Particolare attenzione deve essere rivolta, inoltre, al ruolo svolto dai diversi soggetti che trattano dati nel contesto di attività di propaganda elettorale. In particolare, i servizi di comunicazione politica e propaganda elettorale potranno essere, a seconda delle loro attività, sia contitolari che responsabili del trattamento. Per valutare l’effettivo ruolo di tali operatori è necessario prendere in considerazione il potere decisionale sulle finalità e sui mezzi del trattamento e la titolarità dei database utilizzati.
Trasparenza e sicurezza delle elezioni nell’era di Internet
Il sistema europeo e nazionale ha in se gli anticorpi per poter cogliere le nuove opportunità di condivisione e partecipazione democratica offerte dal mondo digitale, senza subire danni dalle minacce provenienti dallo stesso panorama digitale .
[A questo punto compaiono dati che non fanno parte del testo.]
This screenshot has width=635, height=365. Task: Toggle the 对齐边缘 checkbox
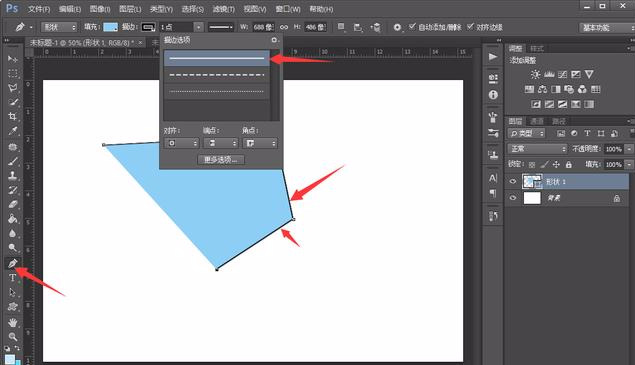tap(470, 27)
In particolare, il GDPR stabilisce principi che garantiscono la trasparenza sulle operazioni di trattamento di dati, obbligando i titolari a informare gli interessati anche nel caso in cui i loro dati siano stati forniti da terzi. Le informative, oltre a contenere informazioni e finalità, devono chiaramente indicare eventuali processi di profilazione e di decisione automatica. Questi ultimi, nel contesto elettorale, sono sicuramente idonei ad incidere sui diritti e le libertà degli interessati e devono, dunque, essere sottoposti a consenso. Inoltre, il principio di limitazione delle finalità impedisce di utilizzare i dati per scopi diversi e incompatibili rispetto a quelli per cui sono stati raccolti. Esso si pone, quindi, come una forte garanzia per i cittadini, evitando fenomeni di “pesca a strascico” dei nostri dati personali.
Di grande importanza è, inoltre, il rispetto dei principi di limitazione della conservazione dei dati e dell’esattezza, da parte dei partiti e dei movimenti, i quali devono prendere misure interne idonee a tutelare le particolari categorie di dati che trattano su base quotidiana.
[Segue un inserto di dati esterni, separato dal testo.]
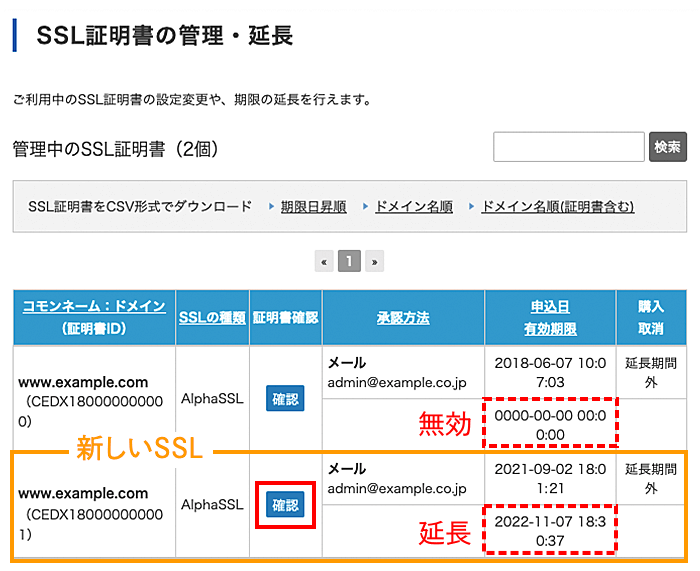Click the 2022-11-07 expiry date cell
Screen dimensions: 700x571
(550, 532)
Le conseguenze di un trattamento illecito sono, infatti, particolarmente gravi nel contesto partitico e politico, incidendo su aspetti strettamente personali della vita degli interessati. Il rispetto del GDPR dovrebbe, pertanto, rappresentare un obiettivo primario per partiti e operatori politici in corsa per le prossime elezioni.
Particolare attenzione dovrà essere posta dai diversi operatori (partiti, comitati, servizi di comunicazione politica nonché di analisi dei dati) alla cyber sicurezza. E’ recente la notizia di una violazione dei dati degli aderenti alla Democratic Coalition (DK) ungherese.
Le misure adottate in materia di trasparenza e pluralismo si pongono nel solco di un sistema di autoregolamentazione e cooperazione. Tale approccio di autoregolamentazione potrebbe rivelarsi efficace nel garantire l’effettivo bilanciamento di tali interessi con la fondamentale libertà di espressione, qualora, alla prova dei fatti, riesca a garantire la cooperazione degli operatori digitali evitando stringenti obblighi di controllo e intervento che rischierebbero di danneggiare il sistema democratico e il mercato digitale.
Quello che manca a questo complesso sistema normativo e di autoregolamentazione instauratosi è una maggiore consapevolezza dei cittadini. E’, infatti, necessario mettere i cittadini a conoscenza dei diritti che gli spettano in termini di protezione dei dati personali e, allo stesso tempo, promuovere iniziative volte a incrementare la conoscenza dei meccanismi di propaganda elettorale.